How can I programmatically identify evil regexes?

Question

Is there an algorithm to determine whether a given JavaScript regex is vulnerable to ReDoS? The algorithm doesn't have to be perfect - some false positives and false negatives are acceptable. (I'm specifically interested in ECMA-262 regexes.)

Answer 1

TL;DR sort of, but not fully

In [9]: re.compile("(a+)+", re.DEBUG)
max_repeat 1 4294967295
  subpattern 1
    max_repeat 1 4294967295
      literal 97

Note those nested repeat 1..N, for large N, that's bad.

This takes care of all Wikipedia examples, except (a|aa)+and a*b?a*x.

Likewise it's hard to account for back-references, if your engine supports those.

IMO evil regexp is combination of two factors: combinatorial explosion and oversight in engine implementation. Thus, worst case also depends on regexp engine and sometimes flags. Backtracking is not always easy to identify.

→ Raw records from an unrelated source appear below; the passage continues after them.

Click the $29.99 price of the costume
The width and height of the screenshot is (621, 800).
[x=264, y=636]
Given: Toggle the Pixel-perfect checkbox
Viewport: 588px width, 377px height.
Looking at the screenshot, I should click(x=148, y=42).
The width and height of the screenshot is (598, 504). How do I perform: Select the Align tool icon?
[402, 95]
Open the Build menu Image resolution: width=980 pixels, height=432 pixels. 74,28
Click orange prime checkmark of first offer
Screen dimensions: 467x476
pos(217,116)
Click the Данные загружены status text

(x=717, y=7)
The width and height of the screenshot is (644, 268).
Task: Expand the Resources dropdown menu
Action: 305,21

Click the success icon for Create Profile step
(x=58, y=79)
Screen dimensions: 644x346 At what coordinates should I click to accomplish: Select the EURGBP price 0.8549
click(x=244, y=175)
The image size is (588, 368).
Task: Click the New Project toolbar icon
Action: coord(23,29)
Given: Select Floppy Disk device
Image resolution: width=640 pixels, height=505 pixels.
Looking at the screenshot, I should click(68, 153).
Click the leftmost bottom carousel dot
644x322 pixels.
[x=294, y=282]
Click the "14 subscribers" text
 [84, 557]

Simple cases, however, can be identified.

Answer 2

It is hard to verify whether a regexp is evil or not without actually running it. You could try detecting some of the patterns detailed in the Wiki and generalise them:

e.g. For

• (a+)+
• ([a-zA-Z]+)*
• (a|aa)+
• (a|a?)+
• (.*a){x} for x > 10

You could check for )+ or )* or ){ sequences and validate against them. However, I guarantee that an attacker will find their way round them.

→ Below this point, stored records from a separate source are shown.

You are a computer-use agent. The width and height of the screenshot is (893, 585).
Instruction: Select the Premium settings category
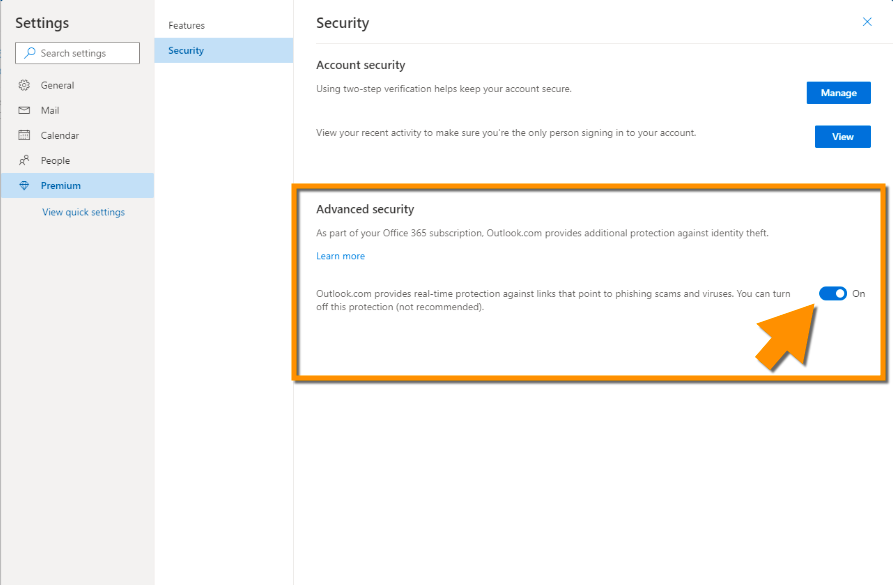point(60,186)
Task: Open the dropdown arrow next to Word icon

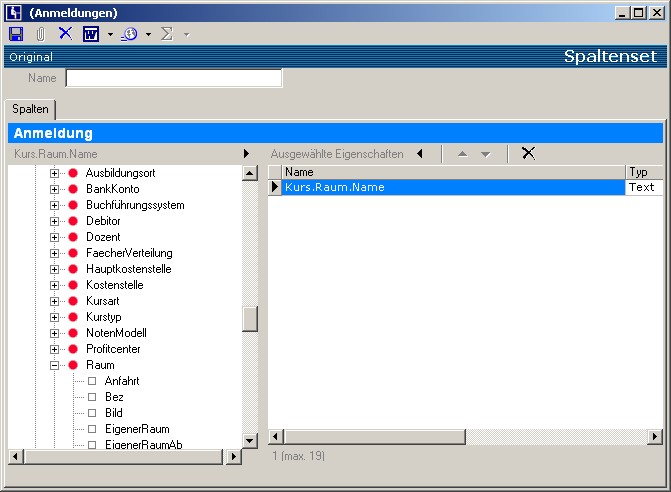Action: 110,34
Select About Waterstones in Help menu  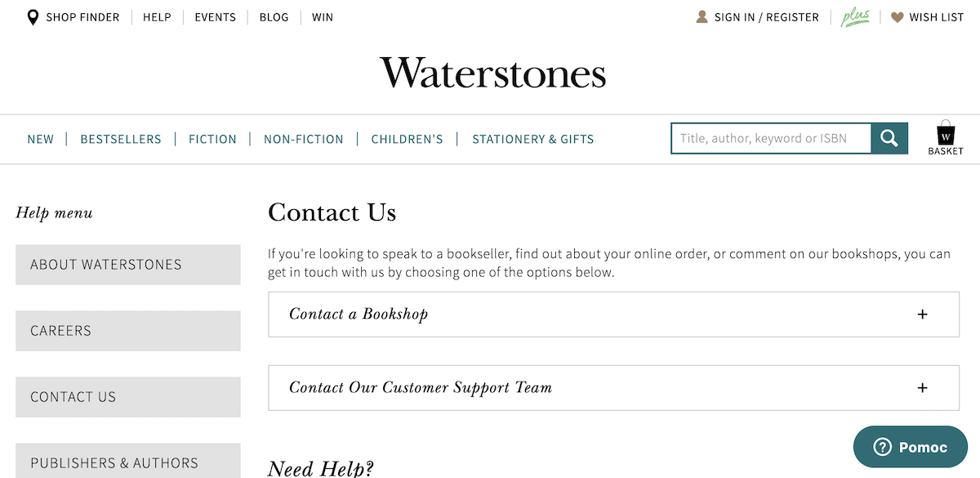tap(128, 265)
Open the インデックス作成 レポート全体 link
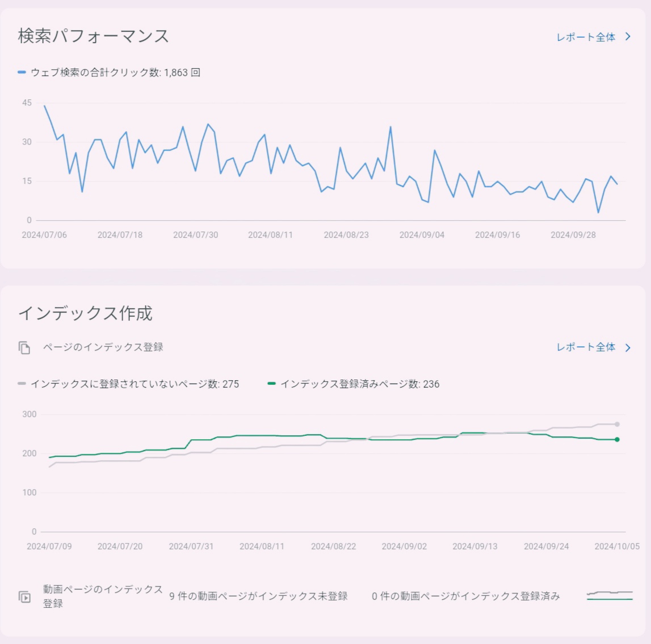 click(x=586, y=347)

In essence it is a minefield to allow user set regexps. However, if you can timeout the regexp search, terminate the thread and then mark that regexp as "bad" you can mitigate the threat somewhat. In the case that the regexp is used later, maybe you could validate it by running it against an expected input at point of entry?

Later you will still need to be able to terminate it if the text evaluated at the later stage has a different effect with your regexp and mark it as bad so it will not be used again without user intervention.